All these events produced a large number of cultural texts that not only attempt to reflect humanity’s anxieties over apocalypse but also suggest possible ways in which human existence might be possible after the end of the world, though only with radical transformations. Both Existential Threats and Apocalyptic Fiction offer a glimpse into the large body of apocalyptic texts. While Vox examines such texts in the context of specific political events since the nineteenth century, which she interprets as triggering apocalyptic beliefs, Tate concentrates solely on the fiction published in the twenty-first century. Apocalyptic Fiction “identifies the dizzying variety of ways in which contemporary authors from Britain, America, and Canada envision the decline and fall of civilization, the twilight of Homo sapiens and the possible death of all life on the planet” (2). Being aware that “[e]nd-of-the-world fiction is emphatically not a recent phenomenon,” Tate “treats twenty-first-century ‘apocalyptic’ fiction as an expansive family of genres with a complex genealogy” (2). He identifies the questions related to the environment as central to the apocalyptic fiction of the twenty-first century. Yet their portrayal as biblical events—the pattern that reoccurs in a number of novels—allows one to classify such literature from the perspective of both scientific and religious apocalypticism. Some of the novels that Tate thoroughly investigates in his book include J. G. Ballard’s The Drowned World and Kingdom Come, Tom Perrotta’s The Leftovers, Tim LaHaye and Jerry B. Jenkins’s Left Behind, Margaret Atwood’s trilogy “MaddAddam,” Cormac McCarthy’s The Road, Jim Grace’s The Pesthouse, Suzanne Collins’s trilogy “The Hunger Games,” Veronica Roth’s trilogy “Divergent,” and James Dashner’s series “The Maze Runner.”

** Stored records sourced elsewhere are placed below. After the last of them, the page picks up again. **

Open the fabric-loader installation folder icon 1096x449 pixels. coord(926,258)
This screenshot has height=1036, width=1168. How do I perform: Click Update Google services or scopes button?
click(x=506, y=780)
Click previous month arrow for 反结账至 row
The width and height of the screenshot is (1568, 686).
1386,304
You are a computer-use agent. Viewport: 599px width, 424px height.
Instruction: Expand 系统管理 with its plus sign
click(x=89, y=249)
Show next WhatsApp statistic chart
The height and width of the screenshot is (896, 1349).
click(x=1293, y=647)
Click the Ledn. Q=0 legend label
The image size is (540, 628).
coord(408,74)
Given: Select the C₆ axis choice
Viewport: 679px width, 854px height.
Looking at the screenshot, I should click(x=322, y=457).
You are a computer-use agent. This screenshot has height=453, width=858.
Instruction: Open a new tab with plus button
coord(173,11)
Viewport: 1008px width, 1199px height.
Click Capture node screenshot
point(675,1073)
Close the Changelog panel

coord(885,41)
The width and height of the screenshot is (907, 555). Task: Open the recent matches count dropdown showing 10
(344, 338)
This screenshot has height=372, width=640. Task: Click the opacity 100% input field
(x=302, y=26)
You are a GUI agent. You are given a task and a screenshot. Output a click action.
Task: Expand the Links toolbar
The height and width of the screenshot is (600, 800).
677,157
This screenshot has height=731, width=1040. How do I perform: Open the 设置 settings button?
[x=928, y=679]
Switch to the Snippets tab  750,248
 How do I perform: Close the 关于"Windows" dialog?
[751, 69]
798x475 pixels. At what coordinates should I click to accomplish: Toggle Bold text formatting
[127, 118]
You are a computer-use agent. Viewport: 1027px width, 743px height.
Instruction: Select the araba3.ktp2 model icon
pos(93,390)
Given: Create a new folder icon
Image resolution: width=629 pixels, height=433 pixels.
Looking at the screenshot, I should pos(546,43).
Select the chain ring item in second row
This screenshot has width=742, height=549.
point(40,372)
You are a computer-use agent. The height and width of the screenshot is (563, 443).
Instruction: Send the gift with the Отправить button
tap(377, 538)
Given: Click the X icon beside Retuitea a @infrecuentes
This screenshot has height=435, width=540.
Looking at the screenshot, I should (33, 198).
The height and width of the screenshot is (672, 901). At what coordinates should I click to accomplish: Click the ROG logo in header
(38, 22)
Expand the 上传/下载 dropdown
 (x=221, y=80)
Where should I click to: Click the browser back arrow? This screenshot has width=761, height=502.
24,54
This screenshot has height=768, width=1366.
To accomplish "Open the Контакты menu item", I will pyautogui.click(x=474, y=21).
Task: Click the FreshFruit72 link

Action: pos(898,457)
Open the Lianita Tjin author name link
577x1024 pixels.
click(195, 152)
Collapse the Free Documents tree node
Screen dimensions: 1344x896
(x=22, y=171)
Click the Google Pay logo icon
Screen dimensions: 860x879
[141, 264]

Both Vox’s Existential Threats and Tate’s Apocalyptic Fiction examine apocalypse not only as a myth but rather as a real threat, discussing specific actions of humanity that could or still can lead to it. Both books primarily focus their attention on cultural texts that deal with apocalypse. While Tate narrows his research down to the twenty-first-century apocalyptic fiction, Vox provides a much larger—politically, culturally, and literary—investigation of apocalypticism, going back to the nineteenth century and finishing her analysis with the current problems that can be seen as (potentially) leading to apocalypse. Existential Threats and Apocalyptic Fiction are highly recommended to students and scholars in Environmental Humanities and Religious Studies as well as to general readers who are interested in the development of apocalyptic thinking since the nineteenth century.